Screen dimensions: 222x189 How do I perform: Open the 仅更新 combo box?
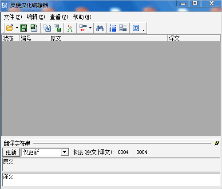pyautogui.click(x=64, y=152)
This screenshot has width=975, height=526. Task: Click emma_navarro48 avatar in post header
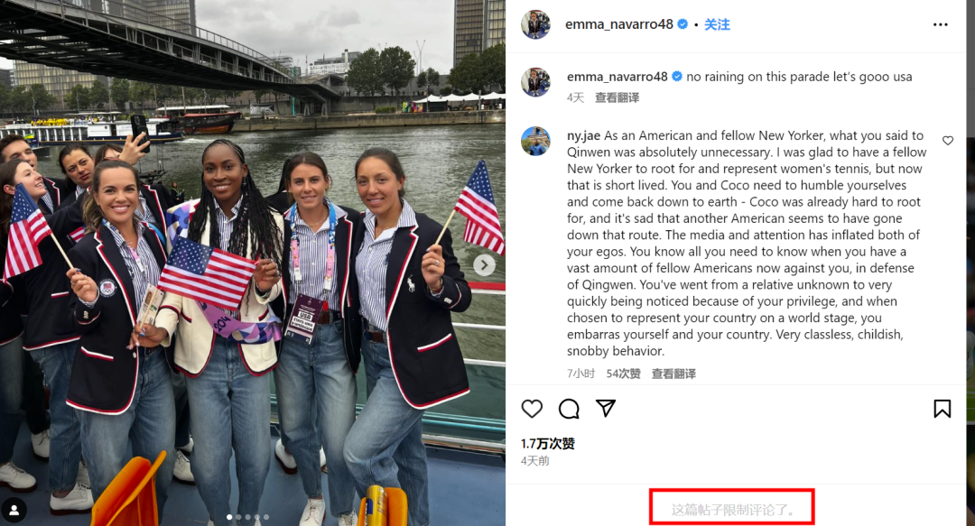535,25
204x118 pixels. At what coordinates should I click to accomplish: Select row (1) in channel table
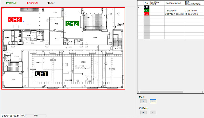(x=146, y=7)
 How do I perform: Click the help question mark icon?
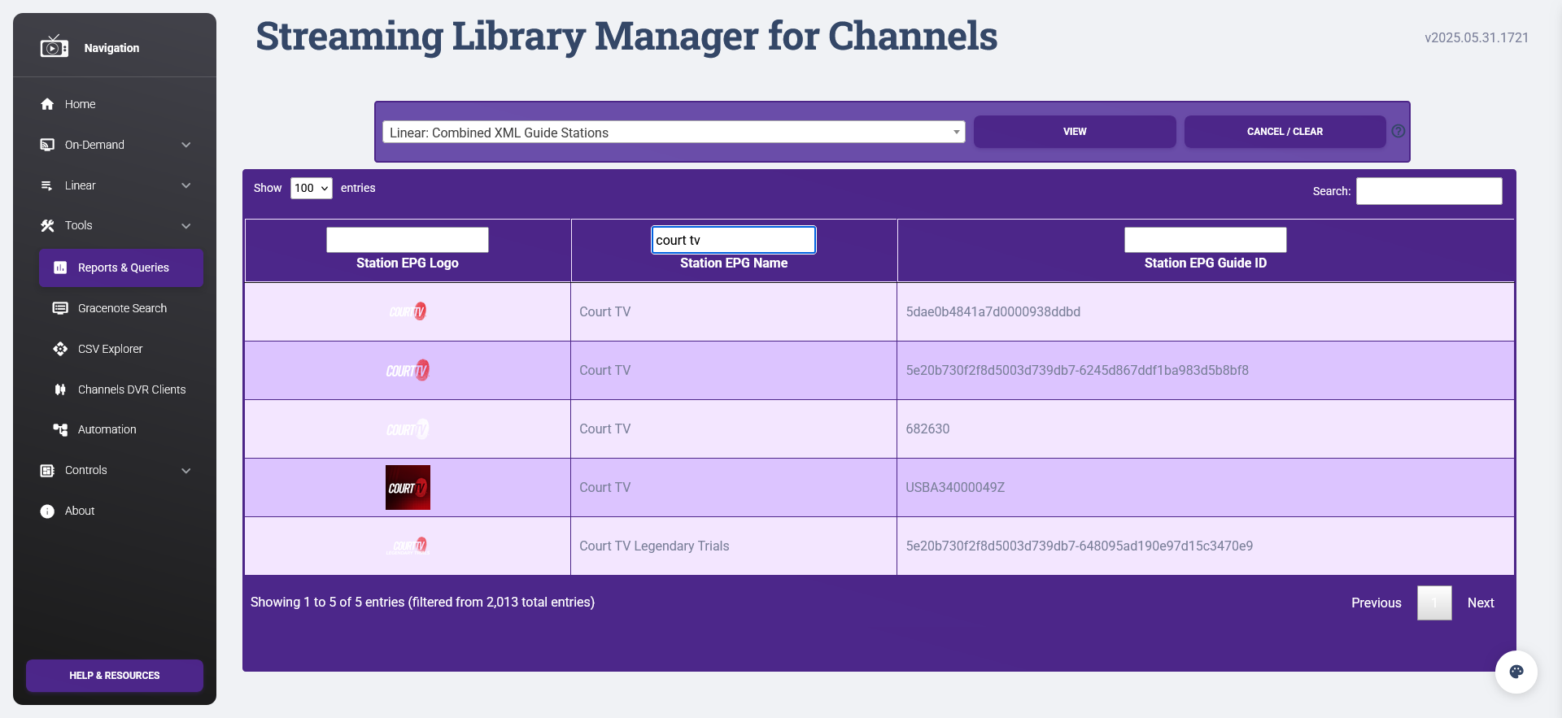point(1398,131)
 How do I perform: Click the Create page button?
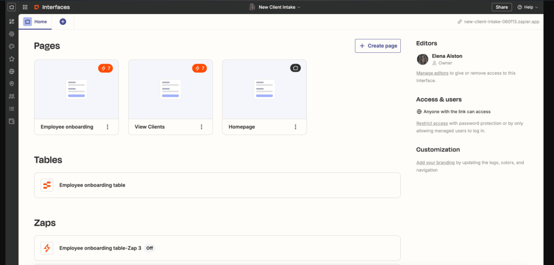click(378, 46)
===
Your assignment →
Since only the text is needed, retype the data above exactly and omit the pictures.

Expected answer →
Screen dimensions: 222x189 How do I perform: Open the 仅更新 combo box?
pyautogui.click(x=64, y=152)
This screenshot has width=975, height=526. Task: Click emma_navarro48 avatar in post header
535,25
204x118 pixels. At what coordinates should I click to accomplish: Select row (1) in channel table
(x=146, y=7)
 How do I perform: Click the help question mark icon?
point(1398,131)
 How do I perform: Click the Create page button?
click(378, 46)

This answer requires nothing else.